PROVINCIAL NOMINEE IMMIGRATION PROGRAM (CANADA)
Under a shared jurisdiction between Ottawa and the provinces, Canada operates a two-tiered immigration system, offering programs for skilled workers, at both federal and provincial levels.
Through a network of Nominee Programs (PNP), almost all of Canada’s ten provinces and three territories can nominate skilled worker candidates for admission to Canada with the specific skills required by their local economies. Successful candidates who receive a provincial or territorial nomination can then apply for Canadian permanent residence through federal immigration authorities. This is an important component of all provincial programs.

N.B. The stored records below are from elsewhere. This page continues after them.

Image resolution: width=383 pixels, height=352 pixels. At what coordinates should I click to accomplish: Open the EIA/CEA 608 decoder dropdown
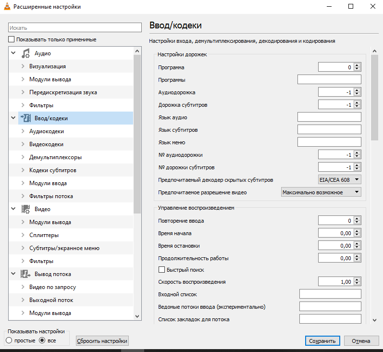(x=339, y=180)
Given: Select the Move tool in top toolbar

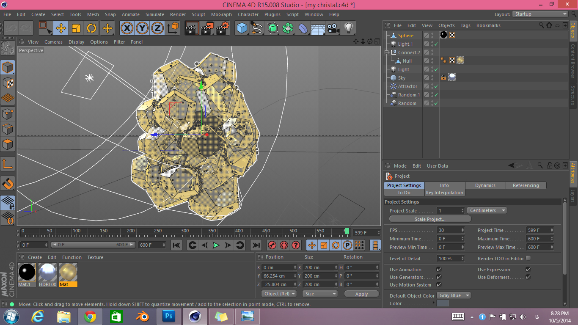Looking at the screenshot, I should pyautogui.click(x=61, y=28).
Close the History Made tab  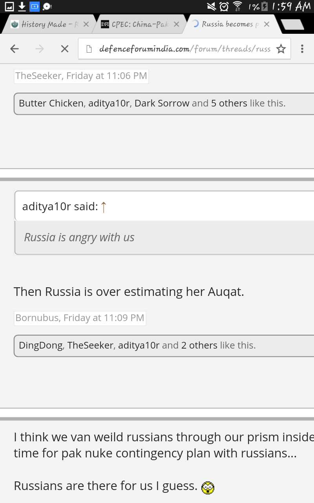[x=86, y=24]
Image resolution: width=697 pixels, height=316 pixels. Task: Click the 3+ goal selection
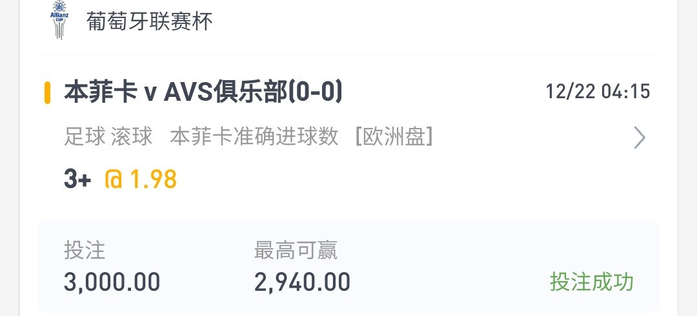(77, 180)
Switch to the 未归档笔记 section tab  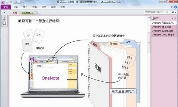(27, 13)
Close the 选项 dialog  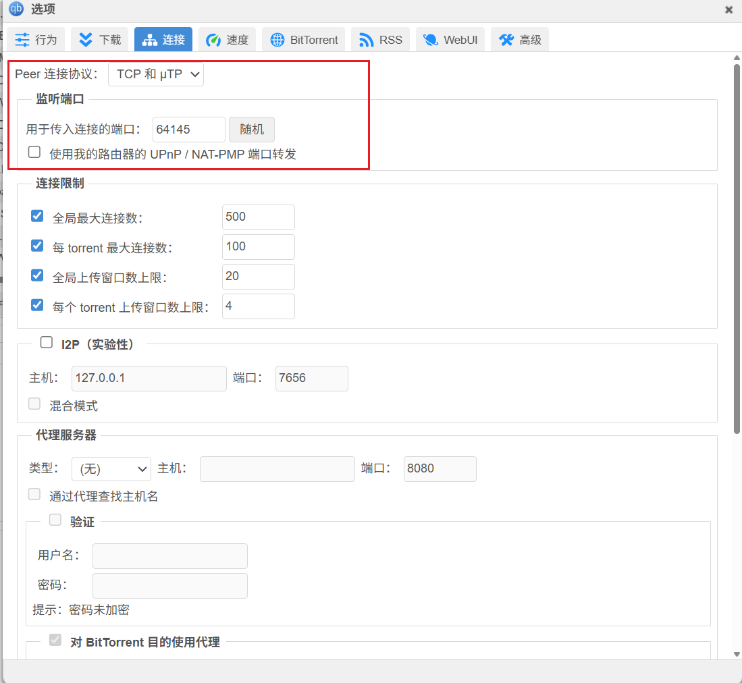click(x=728, y=9)
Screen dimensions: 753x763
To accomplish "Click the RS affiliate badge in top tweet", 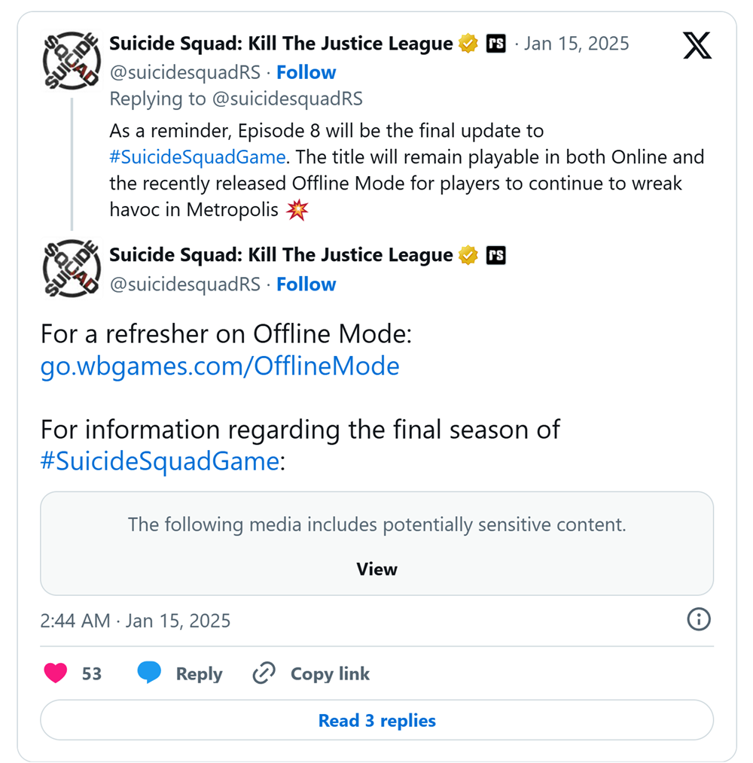I will click(495, 44).
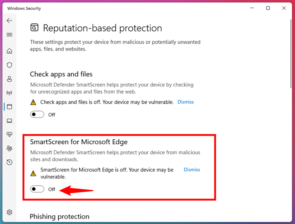Open Protection history clock icon

click(x=9, y=162)
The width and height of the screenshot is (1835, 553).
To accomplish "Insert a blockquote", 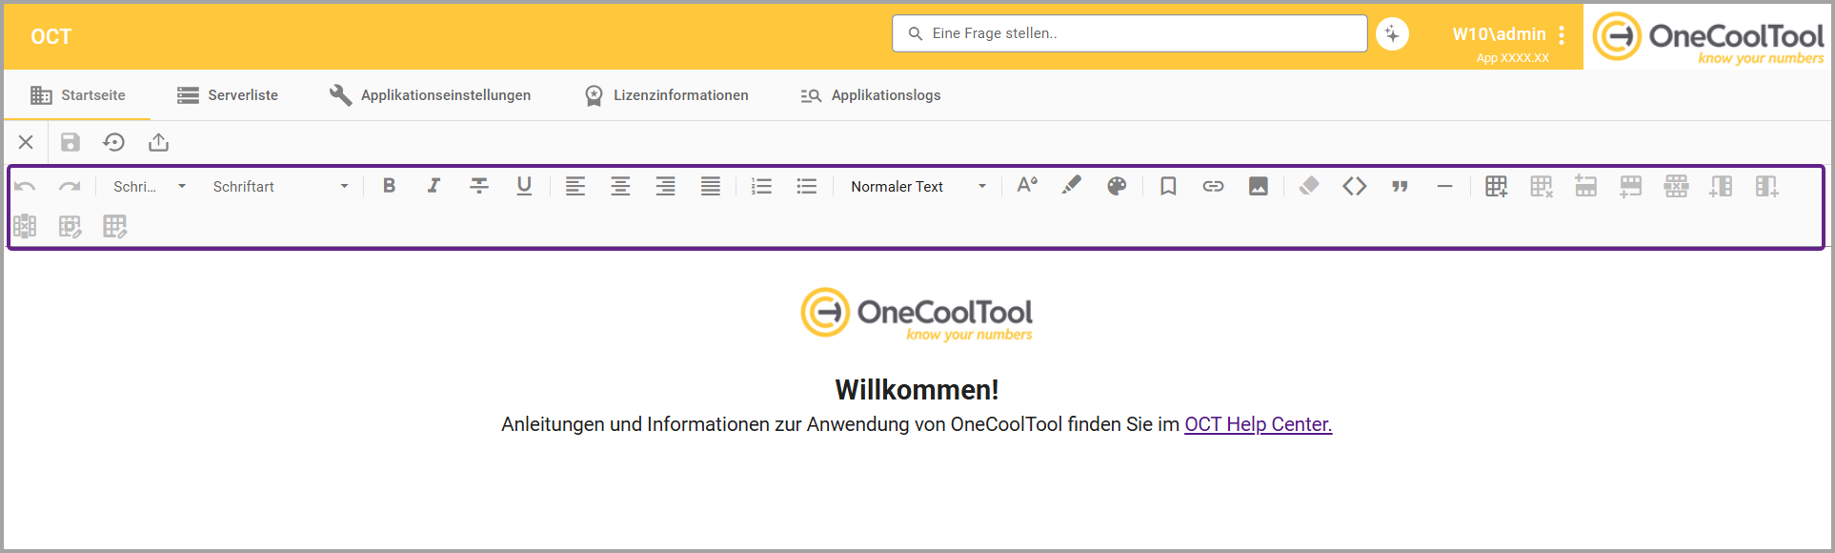I will click(x=1400, y=187).
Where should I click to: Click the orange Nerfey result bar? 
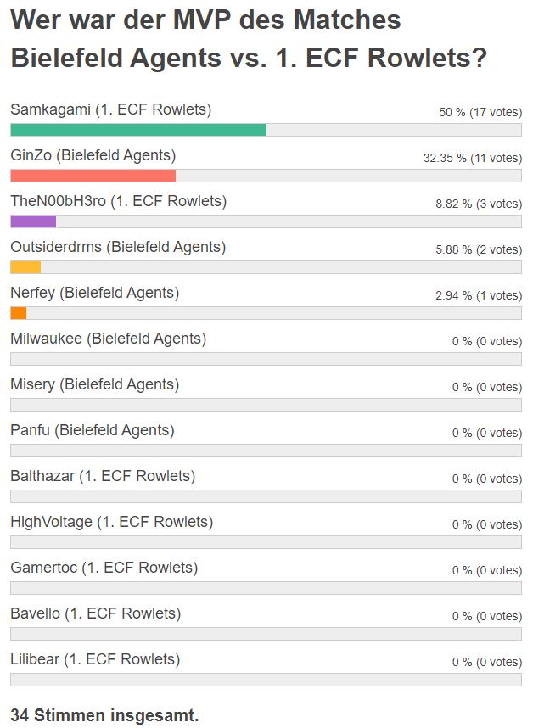click(x=19, y=313)
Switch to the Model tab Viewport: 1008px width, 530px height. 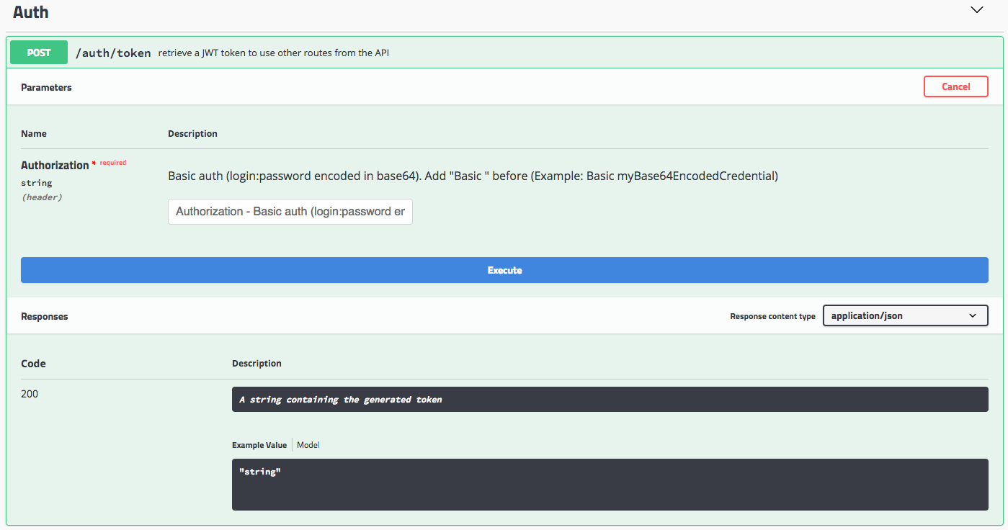(x=308, y=444)
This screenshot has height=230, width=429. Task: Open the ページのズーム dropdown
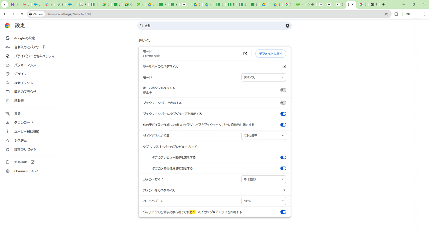point(263,201)
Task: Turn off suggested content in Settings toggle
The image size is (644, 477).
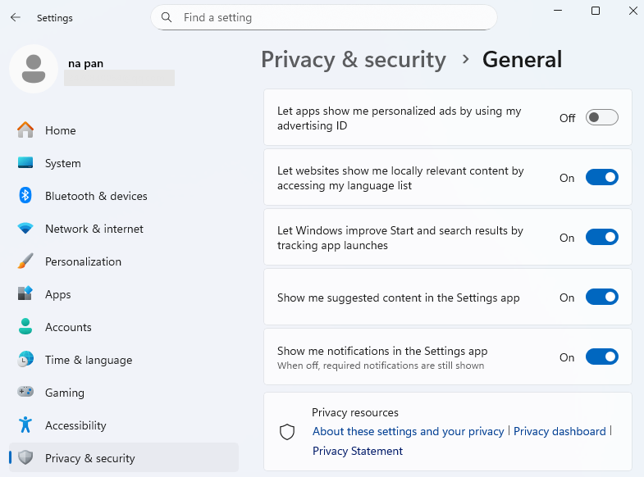Action: coord(601,297)
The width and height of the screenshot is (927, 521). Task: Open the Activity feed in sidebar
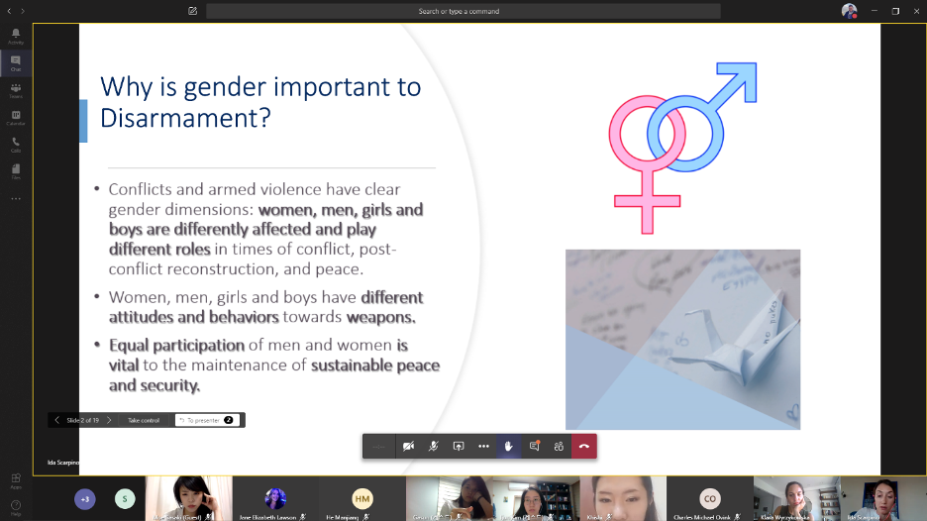tap(16, 36)

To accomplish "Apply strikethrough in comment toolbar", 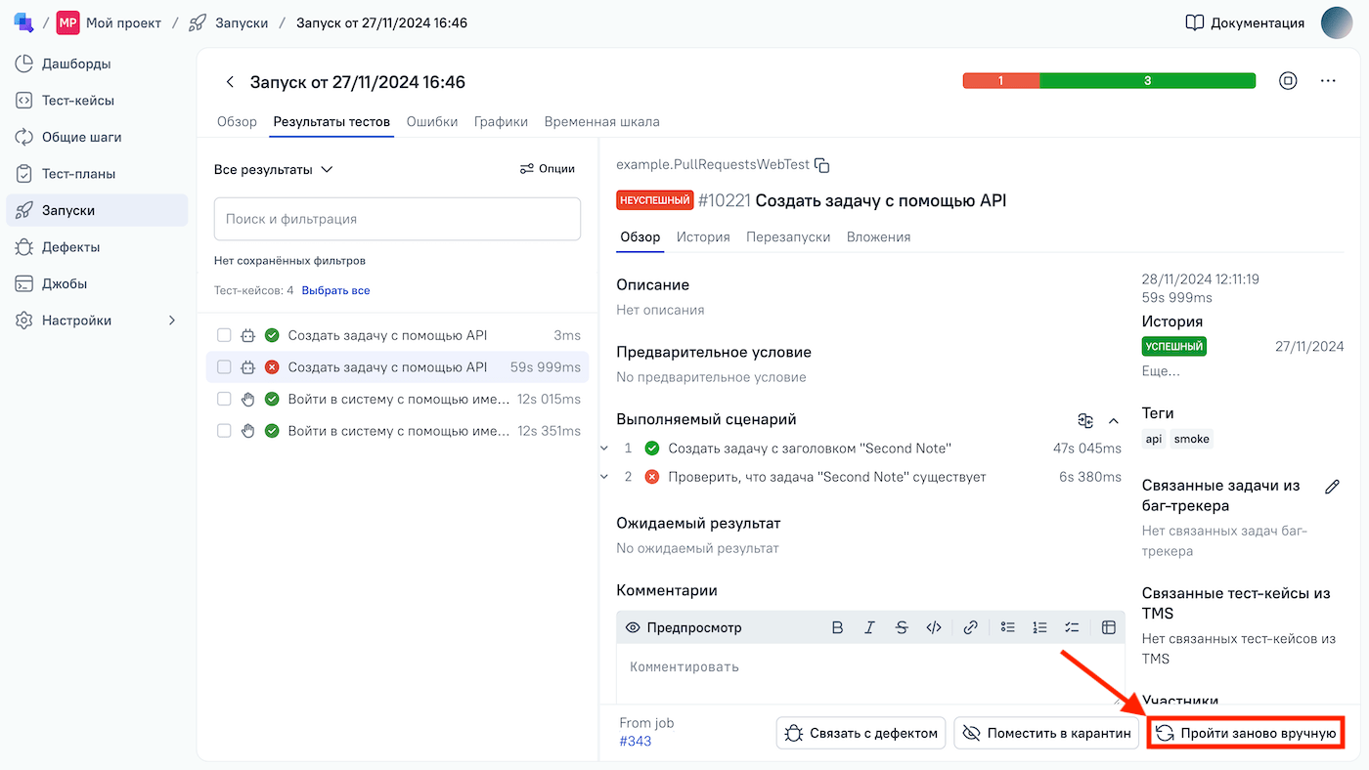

Many provinces also run their own categories under the Canada Express Entry System. As a result, the provinces have an increasing role in the selection of economic immigrants.
Choose a province to learn more about Provincial Nominee Programs
In some instances, candidates who do not qualify under one of the federal programs may qualify for admission to Canada under a PNP. Some candidates may also qualify for a temporary work permit in the interim, allowing for early entry to Canada for the applicant and their accompanying dependants.
Many of the large provincial programs face problems with processing delays. Canada attracts considerable interest from potential new immigrants, far surpassing the processing capacity of immigration programs.
The Canada Express Entry system has successfully tackled processing delays, while many of the provinces are now choosing to open and close their popular streams periodically throughout the year to avoid large backlogs.